(ou de como a Televisão me deixou burro muito burro demais !)
O Vidiota, romance de Jerzy Kosinski consegue resumir toda uma população em um único personagem . E consegue mais que isso . Ao tratar de um menino órfão , criado isolado do mundo , tendo por companhia um jardim para cuidar e uma televisão para assistir , o autor sintetiza uma gama de pessoas escravizadas pela mídia , que não conseguem viver senão diante da tela . E é na tela que se vêem espelhados, na tela onde não buscam respostas para nada , apenas se anestesiam pelo brilho do aparelho e seus recursos de sedução .

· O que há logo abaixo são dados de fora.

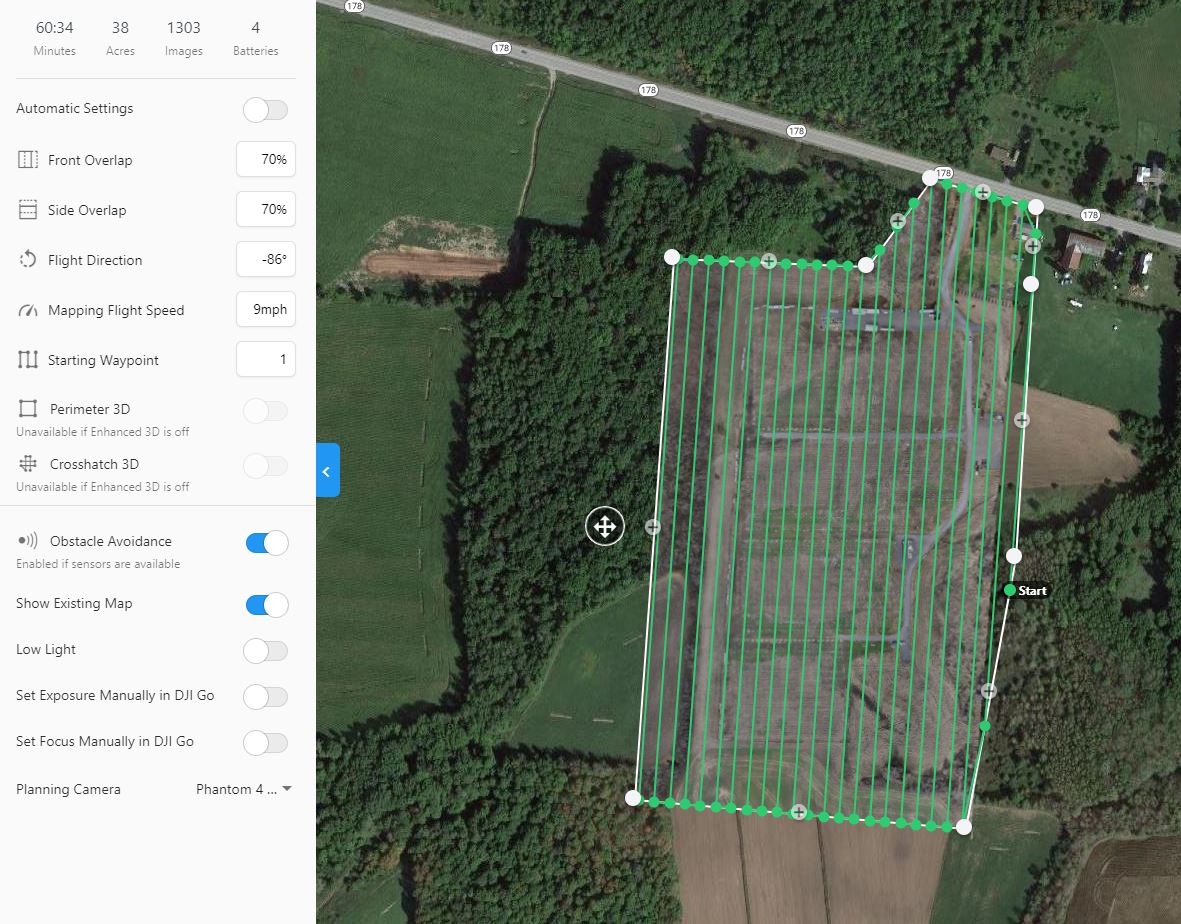Image resolution: width=1181 pixels, height=924 pixels.
Task: Add a vertex on the left boundary edge
Action: coord(653,527)

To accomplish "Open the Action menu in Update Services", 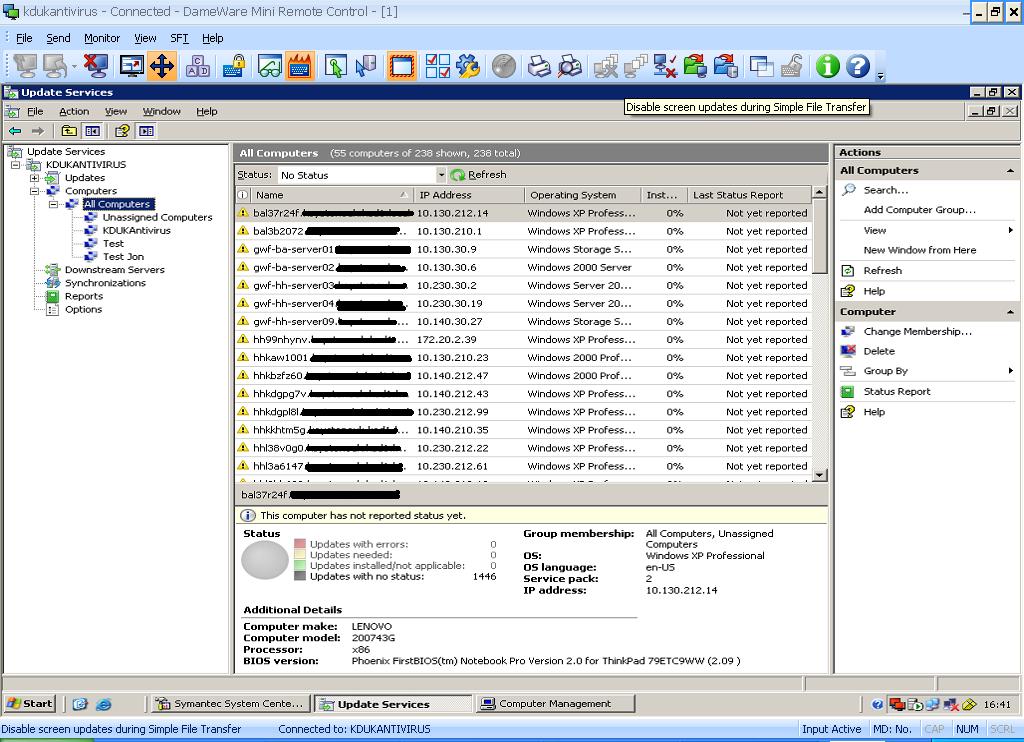I will [74, 111].
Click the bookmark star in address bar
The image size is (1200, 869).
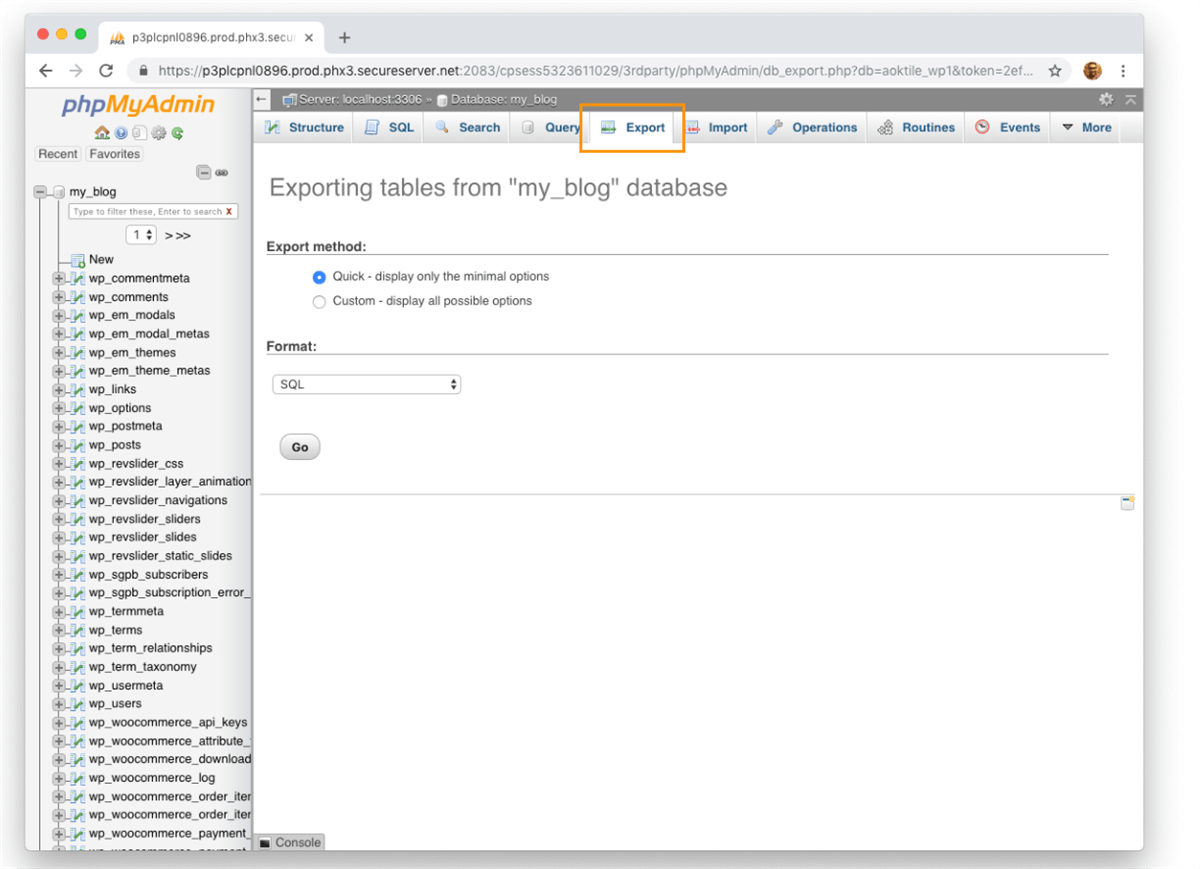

O livro é fácil de se ler , mérito que se deve a narrativa linear , de linguagem simples e fluente . Existe, aliás , uma bem sucedida adaptação para o cinema – roteiro premiado, adaptado pelo próprio Kosinski. Aqui no Brasil o filme , que tem Peter Sellers no papel principal , se chama Muito Além do Jardim . As curiosidades cinematográficas não residem apenas no fato dessa película ser o último trabalho de Sellers. Kosinski, que viria a se matar no ano de 1991, aos 60 anos de idade , fez o papel do revolucionário soviético Grigory Zinoviev no filme Reds, de Warren Beatty. Kosinsk era polonês , naturalizado americano .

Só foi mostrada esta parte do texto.